## What this task involves:
The expected answer is a bare count of the lines in the data below that contain "button".

** Data for this exercise follows **

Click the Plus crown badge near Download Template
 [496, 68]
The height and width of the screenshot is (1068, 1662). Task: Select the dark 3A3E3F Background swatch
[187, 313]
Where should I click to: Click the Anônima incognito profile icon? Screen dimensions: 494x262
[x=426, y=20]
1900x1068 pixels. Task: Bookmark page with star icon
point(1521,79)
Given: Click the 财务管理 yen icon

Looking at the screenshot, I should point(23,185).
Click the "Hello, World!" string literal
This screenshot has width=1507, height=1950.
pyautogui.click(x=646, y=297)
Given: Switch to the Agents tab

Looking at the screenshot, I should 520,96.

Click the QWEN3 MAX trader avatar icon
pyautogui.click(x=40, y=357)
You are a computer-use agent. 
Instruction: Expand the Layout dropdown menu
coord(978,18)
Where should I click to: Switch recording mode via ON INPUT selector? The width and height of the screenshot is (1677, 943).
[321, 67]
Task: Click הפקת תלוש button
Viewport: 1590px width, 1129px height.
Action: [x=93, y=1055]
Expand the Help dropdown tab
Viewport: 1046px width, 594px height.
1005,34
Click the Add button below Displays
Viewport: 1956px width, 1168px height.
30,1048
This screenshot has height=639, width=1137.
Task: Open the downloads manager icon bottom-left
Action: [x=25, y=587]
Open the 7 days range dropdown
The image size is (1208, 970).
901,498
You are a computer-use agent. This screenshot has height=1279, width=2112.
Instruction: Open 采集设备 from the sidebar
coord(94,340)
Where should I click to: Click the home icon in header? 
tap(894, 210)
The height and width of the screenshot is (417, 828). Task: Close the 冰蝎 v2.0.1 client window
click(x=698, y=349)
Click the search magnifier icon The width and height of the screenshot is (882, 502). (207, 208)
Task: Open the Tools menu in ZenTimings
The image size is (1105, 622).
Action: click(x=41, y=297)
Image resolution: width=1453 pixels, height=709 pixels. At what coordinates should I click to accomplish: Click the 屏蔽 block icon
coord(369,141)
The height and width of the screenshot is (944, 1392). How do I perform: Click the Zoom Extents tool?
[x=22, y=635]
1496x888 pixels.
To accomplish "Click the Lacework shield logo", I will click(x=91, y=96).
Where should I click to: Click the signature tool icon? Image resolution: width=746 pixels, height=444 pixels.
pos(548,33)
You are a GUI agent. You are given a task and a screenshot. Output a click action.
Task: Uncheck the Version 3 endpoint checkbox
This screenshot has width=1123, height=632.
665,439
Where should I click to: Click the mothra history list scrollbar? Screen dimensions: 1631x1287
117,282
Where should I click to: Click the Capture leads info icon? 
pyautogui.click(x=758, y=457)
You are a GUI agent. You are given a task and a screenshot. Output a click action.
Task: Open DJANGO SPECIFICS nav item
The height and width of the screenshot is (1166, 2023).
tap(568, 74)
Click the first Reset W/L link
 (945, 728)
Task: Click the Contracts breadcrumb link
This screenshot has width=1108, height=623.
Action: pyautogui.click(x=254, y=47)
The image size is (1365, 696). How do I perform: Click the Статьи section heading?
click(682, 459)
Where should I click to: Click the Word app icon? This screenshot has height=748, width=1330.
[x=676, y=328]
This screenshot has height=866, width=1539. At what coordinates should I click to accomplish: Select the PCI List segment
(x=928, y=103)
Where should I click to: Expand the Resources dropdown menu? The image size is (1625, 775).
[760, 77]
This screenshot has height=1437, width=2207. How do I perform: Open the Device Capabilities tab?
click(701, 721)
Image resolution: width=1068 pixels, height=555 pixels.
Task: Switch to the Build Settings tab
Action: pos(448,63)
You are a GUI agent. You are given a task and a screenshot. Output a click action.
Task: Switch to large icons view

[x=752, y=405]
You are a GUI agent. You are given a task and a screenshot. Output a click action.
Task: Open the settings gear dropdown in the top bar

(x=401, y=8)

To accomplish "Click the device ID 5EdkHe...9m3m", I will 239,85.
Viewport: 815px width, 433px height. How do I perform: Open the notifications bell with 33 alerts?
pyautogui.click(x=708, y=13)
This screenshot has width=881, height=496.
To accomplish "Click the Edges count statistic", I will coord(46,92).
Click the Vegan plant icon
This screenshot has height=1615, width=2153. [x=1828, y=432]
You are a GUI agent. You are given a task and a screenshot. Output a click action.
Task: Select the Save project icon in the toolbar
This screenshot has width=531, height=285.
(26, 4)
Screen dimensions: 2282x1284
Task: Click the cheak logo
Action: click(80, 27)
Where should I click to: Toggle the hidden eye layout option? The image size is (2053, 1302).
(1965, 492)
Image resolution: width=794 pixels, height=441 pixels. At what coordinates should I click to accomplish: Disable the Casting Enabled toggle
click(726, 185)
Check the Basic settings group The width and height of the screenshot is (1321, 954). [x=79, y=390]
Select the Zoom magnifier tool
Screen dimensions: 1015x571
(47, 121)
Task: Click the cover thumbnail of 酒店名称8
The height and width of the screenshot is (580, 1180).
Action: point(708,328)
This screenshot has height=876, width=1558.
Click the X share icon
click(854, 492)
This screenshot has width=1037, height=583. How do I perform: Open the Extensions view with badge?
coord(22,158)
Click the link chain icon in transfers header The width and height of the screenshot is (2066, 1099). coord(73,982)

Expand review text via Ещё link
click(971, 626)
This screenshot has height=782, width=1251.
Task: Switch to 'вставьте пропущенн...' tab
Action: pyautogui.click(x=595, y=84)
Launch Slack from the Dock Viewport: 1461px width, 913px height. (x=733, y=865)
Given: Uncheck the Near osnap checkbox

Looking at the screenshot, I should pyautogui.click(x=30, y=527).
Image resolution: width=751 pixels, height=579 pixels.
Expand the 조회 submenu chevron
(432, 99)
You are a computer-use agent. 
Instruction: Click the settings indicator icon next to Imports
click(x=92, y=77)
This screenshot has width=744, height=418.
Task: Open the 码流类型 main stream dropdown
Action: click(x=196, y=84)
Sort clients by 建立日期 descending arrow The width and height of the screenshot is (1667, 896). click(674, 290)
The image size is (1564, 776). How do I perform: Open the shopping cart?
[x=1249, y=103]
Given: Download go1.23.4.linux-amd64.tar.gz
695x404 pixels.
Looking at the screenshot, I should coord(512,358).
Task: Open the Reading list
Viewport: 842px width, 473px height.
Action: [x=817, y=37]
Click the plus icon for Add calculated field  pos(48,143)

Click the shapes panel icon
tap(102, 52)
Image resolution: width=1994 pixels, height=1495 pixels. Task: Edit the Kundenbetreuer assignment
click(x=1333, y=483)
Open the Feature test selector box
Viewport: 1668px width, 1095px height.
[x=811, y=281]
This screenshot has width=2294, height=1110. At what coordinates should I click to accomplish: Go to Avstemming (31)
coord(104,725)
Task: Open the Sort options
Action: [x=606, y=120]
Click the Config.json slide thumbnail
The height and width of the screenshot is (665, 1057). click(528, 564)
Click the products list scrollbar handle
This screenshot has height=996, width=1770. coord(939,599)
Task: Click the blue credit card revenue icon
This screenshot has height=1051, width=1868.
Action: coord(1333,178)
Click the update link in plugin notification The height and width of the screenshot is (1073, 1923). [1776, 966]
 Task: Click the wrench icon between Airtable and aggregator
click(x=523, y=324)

** End of Data for this exercise **

## Problem solution:
2